I worry, in particular, about the mental health of young people who are having to deal with uncertainty and constant changing of plans due to COVID. As well as the short-term effect of having to isolate from family and friends during lockdowns and socially distance at other times, the younger generation will bear the brunt of the pandemic in the long-term as the economic burden takes its toll on job opportunities, housing affordability and government spending.

Young people often cop criticism for being self-absorbed and inconsiderate but in this case they have been very willing to curtail their daily activities and forgo much of their social life to protect the elderly and the vulnerable.

In a similar vein, churchgoers  have once again been deprived of very important elements of their faith, but have done so graciously. This is despite some inconsistencies around what people can and can’t do depending on the setting – singing comes to mind. But for me the biggest disappointment has been an absence of any understanding amongst government and health officials of religious worship and how it takes place.

The press conferences are full of information and questions about gyms, AFL, pubs and shisha bars but rarely is there any mention of a religious ceremony unless it’s a wedding or a funeral. And that’s usually in relation to wedding receptions and wakes.

It often takes a few days for the full implications of restrictions on faith-based institutions to be revealed and even then there is conflicting advice from the various authorities.

For example, directives around numbers and requirements to register at Holy Week Mass services were not finalised until just a few days before Easter, making it difficult to communicate with parishes and particularly non-regular worshippers. The ruling on wearing of masks indoors when there is more  than 75 per cent capacity is difficult to apply when you don’t know how many people are going to turn up each week.

The latest restrictions gave an exemption to faith leaders livestreaming but didn’t explain whether anyone else could be present to assist or to film.

There have been many other examples of vagueness and ambiguity when it comes to places of worship, a sign of the times I guess, and the media is top of the ladder when it comes to ignoring an entire section of society that happens to believe in God.

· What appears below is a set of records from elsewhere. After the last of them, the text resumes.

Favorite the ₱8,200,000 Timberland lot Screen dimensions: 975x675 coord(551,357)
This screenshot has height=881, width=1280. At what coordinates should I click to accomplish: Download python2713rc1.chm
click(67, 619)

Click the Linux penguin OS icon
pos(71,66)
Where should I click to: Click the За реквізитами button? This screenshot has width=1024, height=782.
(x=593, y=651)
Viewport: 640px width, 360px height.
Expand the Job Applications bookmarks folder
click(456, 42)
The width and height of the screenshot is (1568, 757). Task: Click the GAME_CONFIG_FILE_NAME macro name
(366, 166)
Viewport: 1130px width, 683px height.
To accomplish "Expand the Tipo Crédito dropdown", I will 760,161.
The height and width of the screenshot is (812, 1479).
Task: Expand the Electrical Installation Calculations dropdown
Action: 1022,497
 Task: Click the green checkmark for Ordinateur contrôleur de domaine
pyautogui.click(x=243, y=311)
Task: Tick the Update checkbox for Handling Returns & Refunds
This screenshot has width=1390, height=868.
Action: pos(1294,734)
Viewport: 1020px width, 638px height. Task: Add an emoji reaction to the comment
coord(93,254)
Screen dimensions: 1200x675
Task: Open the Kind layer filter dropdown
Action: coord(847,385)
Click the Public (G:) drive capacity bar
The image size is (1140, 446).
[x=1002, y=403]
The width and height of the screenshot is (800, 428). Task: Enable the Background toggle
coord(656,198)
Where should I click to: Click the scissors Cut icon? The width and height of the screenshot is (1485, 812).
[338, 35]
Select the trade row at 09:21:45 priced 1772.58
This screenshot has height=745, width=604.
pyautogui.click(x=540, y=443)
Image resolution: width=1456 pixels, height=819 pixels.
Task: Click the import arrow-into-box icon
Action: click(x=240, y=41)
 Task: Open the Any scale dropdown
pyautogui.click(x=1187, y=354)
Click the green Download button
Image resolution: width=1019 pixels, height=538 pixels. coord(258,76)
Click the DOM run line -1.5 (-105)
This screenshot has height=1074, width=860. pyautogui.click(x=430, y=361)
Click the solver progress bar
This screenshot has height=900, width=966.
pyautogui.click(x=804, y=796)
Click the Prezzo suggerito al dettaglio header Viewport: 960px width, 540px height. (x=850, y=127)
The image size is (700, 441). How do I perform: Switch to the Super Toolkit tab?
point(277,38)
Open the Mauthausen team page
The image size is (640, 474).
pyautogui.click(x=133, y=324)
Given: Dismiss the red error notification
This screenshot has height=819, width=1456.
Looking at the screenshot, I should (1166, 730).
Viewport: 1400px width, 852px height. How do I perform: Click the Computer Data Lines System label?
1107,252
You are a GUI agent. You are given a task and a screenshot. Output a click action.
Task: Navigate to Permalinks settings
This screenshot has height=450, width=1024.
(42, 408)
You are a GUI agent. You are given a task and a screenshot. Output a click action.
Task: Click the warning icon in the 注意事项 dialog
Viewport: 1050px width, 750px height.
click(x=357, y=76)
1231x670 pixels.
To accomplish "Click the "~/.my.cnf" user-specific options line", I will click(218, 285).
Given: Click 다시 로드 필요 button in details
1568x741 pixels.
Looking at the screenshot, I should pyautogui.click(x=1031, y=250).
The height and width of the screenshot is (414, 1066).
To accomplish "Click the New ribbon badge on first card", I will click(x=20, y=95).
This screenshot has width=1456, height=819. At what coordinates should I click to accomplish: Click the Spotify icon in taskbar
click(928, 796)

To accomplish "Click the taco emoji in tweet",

The lesson to be learnt from the pandemic might well be that churches and faiths need to demonstrate more explicitly how important they are to the lives of their own people and to the wider community. The faithful in the pews or participating online are the beating heart of a body that stretches across so many areas of life – education, health, aged care, social services and chaplaincy.

Much of this work today is carried out by lay people and organisations but in the past it has been those men and women who have chosen a Religious vocation who have been at the forefront of educating children and supporting the less fortunate.

Our vocations feature this month highlights the many and varied roles that clergy and Religious have played and continue to play in society. Equally important has been the contribution of lay people such as Jude and Kathleen Smith who have worked tirelessly for their parish and community over six decades.

There is so much to be proud of in our Catholic community and while humility is a wonderful trait, if we don’t tell other people who we are and what we do, we will continue to take a back seat at press conferences on the COVID crisis.